そんな時、近くを通りかかった目付きの悪い女が抱き合っている五十嵐灯里と五十嵐葵美のところに近づいてきた。
「そこの小娘2人組。こんな公衆の面前で何をしている。注目を集めているぞ」
「はっ! ごめんなさ~い!」
五十嵐灯里は慌てて五十嵐葵美を抱くのをやめて五十嵐葵美の手を握った。五十嵐葵美は涙を服の袖で拭いた。五十嵐葵美が涙を拭いている様子を見た目付きの悪い女は五十嵐灯里に聞いた。
「小さい方の小娘は泣いていたのか?」
「ちょっと傷つけちゃって……」
「喧嘩でもしたのか?」
「その……授かったセイクリッドアビリティが魂だったからちょっと怖くなって……」
「……そうか」
目付きの悪い女は周囲を確認し、たくさんの人が集まっているのを確認すると、
「この小さな小娘が魂のセイクリッドアビリティを授かった! 拍手だ!」
と大声で言った。すると、周囲の人達は一斉に歓声をあげて拍手した。拍手されている五十嵐葵美は恥ずかしくなったようで顔を隠すように五十嵐灯里に抱きついた。
目付きの悪い女はあまり似合わない笑みを浮かべて、五十嵐葵美に近づいた。五十嵐葵美は五十嵐灯里に抱きついているので見えていない。

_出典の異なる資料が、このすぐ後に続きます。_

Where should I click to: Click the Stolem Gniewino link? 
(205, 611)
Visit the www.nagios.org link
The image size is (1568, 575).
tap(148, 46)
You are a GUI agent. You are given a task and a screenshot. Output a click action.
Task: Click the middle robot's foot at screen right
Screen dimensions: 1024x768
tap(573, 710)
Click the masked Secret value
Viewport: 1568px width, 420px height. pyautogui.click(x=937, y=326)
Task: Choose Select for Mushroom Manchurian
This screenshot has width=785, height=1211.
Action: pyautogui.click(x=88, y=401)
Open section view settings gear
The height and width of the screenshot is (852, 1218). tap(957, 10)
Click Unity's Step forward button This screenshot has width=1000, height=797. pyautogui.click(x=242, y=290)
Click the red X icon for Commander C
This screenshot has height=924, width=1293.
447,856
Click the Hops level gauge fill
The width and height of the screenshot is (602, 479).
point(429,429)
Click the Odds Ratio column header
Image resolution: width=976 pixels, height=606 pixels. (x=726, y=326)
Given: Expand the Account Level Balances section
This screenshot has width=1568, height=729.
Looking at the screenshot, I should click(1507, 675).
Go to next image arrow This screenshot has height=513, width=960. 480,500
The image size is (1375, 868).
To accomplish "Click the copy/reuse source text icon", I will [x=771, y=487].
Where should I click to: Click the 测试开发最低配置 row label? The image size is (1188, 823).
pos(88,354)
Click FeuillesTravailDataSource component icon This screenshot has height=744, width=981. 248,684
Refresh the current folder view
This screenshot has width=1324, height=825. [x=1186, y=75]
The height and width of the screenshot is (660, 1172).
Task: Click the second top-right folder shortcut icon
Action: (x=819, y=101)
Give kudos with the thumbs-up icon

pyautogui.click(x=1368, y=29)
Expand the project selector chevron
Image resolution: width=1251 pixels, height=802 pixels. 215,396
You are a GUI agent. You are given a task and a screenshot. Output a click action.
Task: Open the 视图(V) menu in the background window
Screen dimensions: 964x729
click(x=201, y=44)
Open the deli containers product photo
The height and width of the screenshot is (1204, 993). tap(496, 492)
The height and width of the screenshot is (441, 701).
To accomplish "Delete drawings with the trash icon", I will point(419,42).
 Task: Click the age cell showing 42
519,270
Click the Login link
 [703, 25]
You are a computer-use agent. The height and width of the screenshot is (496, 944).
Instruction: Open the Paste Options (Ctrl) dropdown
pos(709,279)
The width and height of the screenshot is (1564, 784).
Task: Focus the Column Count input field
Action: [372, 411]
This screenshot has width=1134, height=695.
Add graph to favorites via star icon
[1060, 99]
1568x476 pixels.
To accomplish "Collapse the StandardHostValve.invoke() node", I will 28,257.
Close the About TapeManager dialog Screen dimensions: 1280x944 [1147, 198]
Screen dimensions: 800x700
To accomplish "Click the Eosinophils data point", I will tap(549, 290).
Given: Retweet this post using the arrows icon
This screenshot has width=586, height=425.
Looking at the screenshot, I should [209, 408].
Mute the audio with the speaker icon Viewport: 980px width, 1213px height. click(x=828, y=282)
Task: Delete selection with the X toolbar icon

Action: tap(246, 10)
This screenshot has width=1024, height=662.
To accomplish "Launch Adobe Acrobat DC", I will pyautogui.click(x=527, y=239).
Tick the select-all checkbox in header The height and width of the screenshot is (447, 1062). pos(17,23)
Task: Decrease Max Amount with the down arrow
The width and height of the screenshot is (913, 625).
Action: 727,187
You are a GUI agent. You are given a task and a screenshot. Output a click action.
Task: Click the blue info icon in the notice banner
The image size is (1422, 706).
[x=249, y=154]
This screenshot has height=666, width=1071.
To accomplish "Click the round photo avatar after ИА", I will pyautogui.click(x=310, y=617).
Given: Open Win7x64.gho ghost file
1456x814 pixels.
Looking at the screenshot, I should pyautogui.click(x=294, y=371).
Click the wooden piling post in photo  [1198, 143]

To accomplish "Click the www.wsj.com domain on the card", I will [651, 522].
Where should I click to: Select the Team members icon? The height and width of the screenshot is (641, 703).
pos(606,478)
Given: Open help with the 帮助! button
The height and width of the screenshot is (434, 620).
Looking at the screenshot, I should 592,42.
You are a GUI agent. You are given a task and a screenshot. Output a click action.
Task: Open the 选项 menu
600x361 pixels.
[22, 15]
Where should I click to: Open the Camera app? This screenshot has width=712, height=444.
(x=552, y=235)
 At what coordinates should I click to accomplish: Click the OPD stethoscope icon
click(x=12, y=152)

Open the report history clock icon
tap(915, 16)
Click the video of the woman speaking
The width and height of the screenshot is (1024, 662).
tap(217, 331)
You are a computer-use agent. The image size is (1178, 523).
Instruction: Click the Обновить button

「おめでとう幼い小娘よ。セイクリッドアビリティを授かった事を歓迎しようかぁ!!」
目付きの悪い女は突然、小刀を取り出して――
グサッ
五十嵐葵美の背中から心臓の辺りを貫いた。
「うっ! ……はがっ!」
五十嵐葵美は五十嵐灯里の服に血を吐いてから仰向けに倒れた。倒れた五十嵐葵美の背中から大量の血が流れてきた。
目付きの悪い女は小刀を持ってガッツポーズをして、
「魂のセイクリッドアビリティを授かった小娘は! この! 殺害のイビルアビリティを持つ穴田亜栖美が殺したぞぉぉぉ!」
と大声で言った。だが、周囲の人達は皆、小刀を持った目付きの悪い女――穴田亜栖美を恐れるように逃げ出した。あっという間に周囲には人がいなくなった。いるのは穴田亜栖美と五十嵐灯里と倒れた五十嵐葵美だけだった。
「あ……あぁ……あぁぁぁぁぁ!!」
五十嵐灯里は酷く焦って五十嵐葵美を揺すった。
「葵美!! 葵美!! 葵美ぃぃぃぃぃ!!」
涙を流しながら、五十嵐葵美を揺すり続ける五十嵐灯里。穴田亜栖美はそんな事をする五十嵐灯里を見下すように、
「無駄だ。その小娘は死んだ。ざまぁない」
と言ってその場を去ろうとした。五十嵐灯里は穴田亜栖美を睨みながら立ち上がった。
「……どこ行くの? 私の大事な妹を殺しといて……どこに行くのぉ!!」
「帰るのだ。そして、魂のセイクリッドアビリティを授かった小娘を殺したと報告して褒美を貰うのさ」
「そんなの……ふざけるなぁぁぁぁぁ!!」
五十嵐灯里は穴田亜栖美のところに走っていき、穴田亜栖美の顔面を殴ろうとした。しかし、殴ろうとした腕は掴まれて、
「やめろ。イビルアビリティを持つ者はセイクリッドアビリティを授かっている奴以外には手を出してはいけないという決まりがあるのだ」
と冷静に言った。だが、そんな事を言われても五十嵐灯里の怒りはおさまらなかった。
「なにそれ? ……セイクリッドアビリティを授かっていたら、殺しちゃっていいって事かぁぁぁ!!」
「……小娘。せっかく可愛い顔しているのにそんな風にキレていたら台無しだ。怒りをしずめろ」
「うるさい!! うるさいうるさいうるさい!! 死んじゃえ!! お前なんか死んじゃえぇぇぇぇぇ!!」
五十嵐灯里はもう片方の腕で穴田亜栖美の顔面を殴ろうとした。しかし、穴田亜栖美は持っていた小刀をとっさにしまって殴ろうとしたもう片方の腕を掴んだ。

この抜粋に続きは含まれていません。